Exploring a Document, but Encoding a Text

Rebecca Parker edited this page Mar 19, 2019 · 18 revisions

markup = annotation or other marks within a text intended to instruct a compositor, typist, or web developer how a particular passage should be printed, laid out, or displayed

markup language = set of markup conventions specifying how markup is to be distinguished from text, what markup is allowed, what markup is required, and what the markup means

Generalizing from that sense, we define encoding as any means of making explicit an interpretation of a text using a markup language.

What is XML?

XML stands for eXtensible Markup Language, and it’s a standard system for storing and accessing information used practically everywhere around the world. For our purposes as researchers, it’s an excellent method for storing information, and for preparing to share it with the public. We write XML to form hierarchies (or nested structures) of information in order to locate and extract said information (whether that be for presentation as HTML, creation of data visualizations, or more simply—information searchability.) XML is interested in the meaning of data more than in its presentation. While most other markup languages are concerned with mimicking how a document appears XML because it does not have a fixed set of tags can extend beyond presentation markup. This makes XML documents multi-purposing. So that you can mark up a text only once and then use it for multiple purposes.

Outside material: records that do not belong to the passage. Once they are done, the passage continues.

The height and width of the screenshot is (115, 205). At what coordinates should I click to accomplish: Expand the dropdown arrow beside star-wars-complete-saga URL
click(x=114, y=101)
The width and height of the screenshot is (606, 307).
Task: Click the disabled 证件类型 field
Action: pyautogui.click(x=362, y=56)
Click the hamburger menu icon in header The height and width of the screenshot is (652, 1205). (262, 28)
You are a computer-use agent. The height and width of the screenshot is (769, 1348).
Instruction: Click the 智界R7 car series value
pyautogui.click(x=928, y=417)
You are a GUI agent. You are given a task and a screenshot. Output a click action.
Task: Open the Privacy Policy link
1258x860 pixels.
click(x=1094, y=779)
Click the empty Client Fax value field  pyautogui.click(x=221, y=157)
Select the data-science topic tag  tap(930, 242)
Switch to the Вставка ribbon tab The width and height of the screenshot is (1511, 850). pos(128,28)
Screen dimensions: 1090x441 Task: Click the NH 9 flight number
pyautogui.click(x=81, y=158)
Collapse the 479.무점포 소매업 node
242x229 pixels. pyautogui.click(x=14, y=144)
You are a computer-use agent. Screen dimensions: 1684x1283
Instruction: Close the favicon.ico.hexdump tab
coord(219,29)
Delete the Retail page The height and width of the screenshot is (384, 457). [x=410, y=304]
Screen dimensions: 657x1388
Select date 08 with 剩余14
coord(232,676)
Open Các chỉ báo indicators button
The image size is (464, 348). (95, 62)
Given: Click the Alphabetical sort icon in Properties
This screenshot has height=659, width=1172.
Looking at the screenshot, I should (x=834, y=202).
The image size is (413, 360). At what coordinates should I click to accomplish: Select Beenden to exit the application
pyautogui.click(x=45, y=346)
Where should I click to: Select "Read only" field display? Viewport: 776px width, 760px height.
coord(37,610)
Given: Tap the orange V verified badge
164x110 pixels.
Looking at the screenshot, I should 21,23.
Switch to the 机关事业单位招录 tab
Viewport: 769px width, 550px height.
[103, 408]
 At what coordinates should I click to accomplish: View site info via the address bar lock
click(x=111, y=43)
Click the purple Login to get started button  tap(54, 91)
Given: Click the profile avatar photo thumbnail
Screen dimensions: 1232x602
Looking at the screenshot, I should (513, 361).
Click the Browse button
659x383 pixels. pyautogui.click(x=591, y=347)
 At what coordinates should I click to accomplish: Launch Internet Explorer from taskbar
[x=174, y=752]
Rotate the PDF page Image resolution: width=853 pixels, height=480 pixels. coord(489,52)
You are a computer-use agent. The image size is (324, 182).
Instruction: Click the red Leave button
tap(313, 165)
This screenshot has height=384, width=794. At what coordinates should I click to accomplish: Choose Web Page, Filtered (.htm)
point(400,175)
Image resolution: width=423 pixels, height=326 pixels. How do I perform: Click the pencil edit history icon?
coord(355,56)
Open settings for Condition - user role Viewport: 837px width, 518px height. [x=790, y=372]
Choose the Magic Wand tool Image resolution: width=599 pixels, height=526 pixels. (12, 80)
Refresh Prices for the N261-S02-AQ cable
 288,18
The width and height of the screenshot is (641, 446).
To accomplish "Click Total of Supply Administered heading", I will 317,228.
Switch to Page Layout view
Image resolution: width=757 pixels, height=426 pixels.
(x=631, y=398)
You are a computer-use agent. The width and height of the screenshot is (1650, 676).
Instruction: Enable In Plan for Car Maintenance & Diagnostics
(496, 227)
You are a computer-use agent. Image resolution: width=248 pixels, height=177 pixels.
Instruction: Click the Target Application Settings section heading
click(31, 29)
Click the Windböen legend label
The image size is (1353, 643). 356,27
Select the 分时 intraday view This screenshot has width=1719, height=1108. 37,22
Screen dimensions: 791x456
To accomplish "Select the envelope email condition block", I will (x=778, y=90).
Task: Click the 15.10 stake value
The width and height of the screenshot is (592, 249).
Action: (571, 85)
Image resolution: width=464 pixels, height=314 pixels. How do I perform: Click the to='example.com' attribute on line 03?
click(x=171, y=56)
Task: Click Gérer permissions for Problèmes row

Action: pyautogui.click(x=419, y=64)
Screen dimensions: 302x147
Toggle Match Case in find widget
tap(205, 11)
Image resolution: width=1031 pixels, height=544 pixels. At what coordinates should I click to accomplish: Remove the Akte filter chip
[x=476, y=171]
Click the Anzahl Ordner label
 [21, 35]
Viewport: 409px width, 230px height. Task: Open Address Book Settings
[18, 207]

image of example XML element: <element attribute="attribteValue">Hello I am the content of this element.</element>

  • A tag is the text between the left angle bracket (<) and the right angle bracket (>). There are starting tags and ending tags. A start tag is defined with angle brackets, and an end tag looks like a start tag, except it has a forward slash after the opening angle bracket.

  • An element is the starting tag, the ending tag, and everything in between. This can include text and/or other elements. Here is an example of nested elements: <person handle="RJP43" pronoun="she">Rebecca <surname>Parker</surname></person>. When we talk about an element, we’re referring to the whole thing. The element name refers to the text written inside of the start and end tags.

  • An attribute is a name-value pair inside the start tag of an element. Elements can include something called attributes—an additional markup that gives supplementary information about an element (attributes are sort of like adjectives, or descriptive modifiers). They consist of an attribute name and an attribute value.

image of example self-closing element; <lb n="1251"/>
In special cases, XML elements can actually have no content at all! These are called self-closing elements and they have a special syntax so that they open and close inside a single tag.

  • Don't contain text or any other elements.

  • Consist of a single tag - smush the start and end tag together.

  • May have attributes.

This is a XML Comment:

<!-- comment text goes here -->
Note: Two dashes in the middle of a comment are not allowed. When writing XML comments we recommend encoders provide their initials and the date the comment is being left. We want you to think of XML comments as breadcrumbs to future encoders and processors of your XML; therefore, be sure to use complete sentences and leave logical comments that can be understood by others even after you are no longer working on the project.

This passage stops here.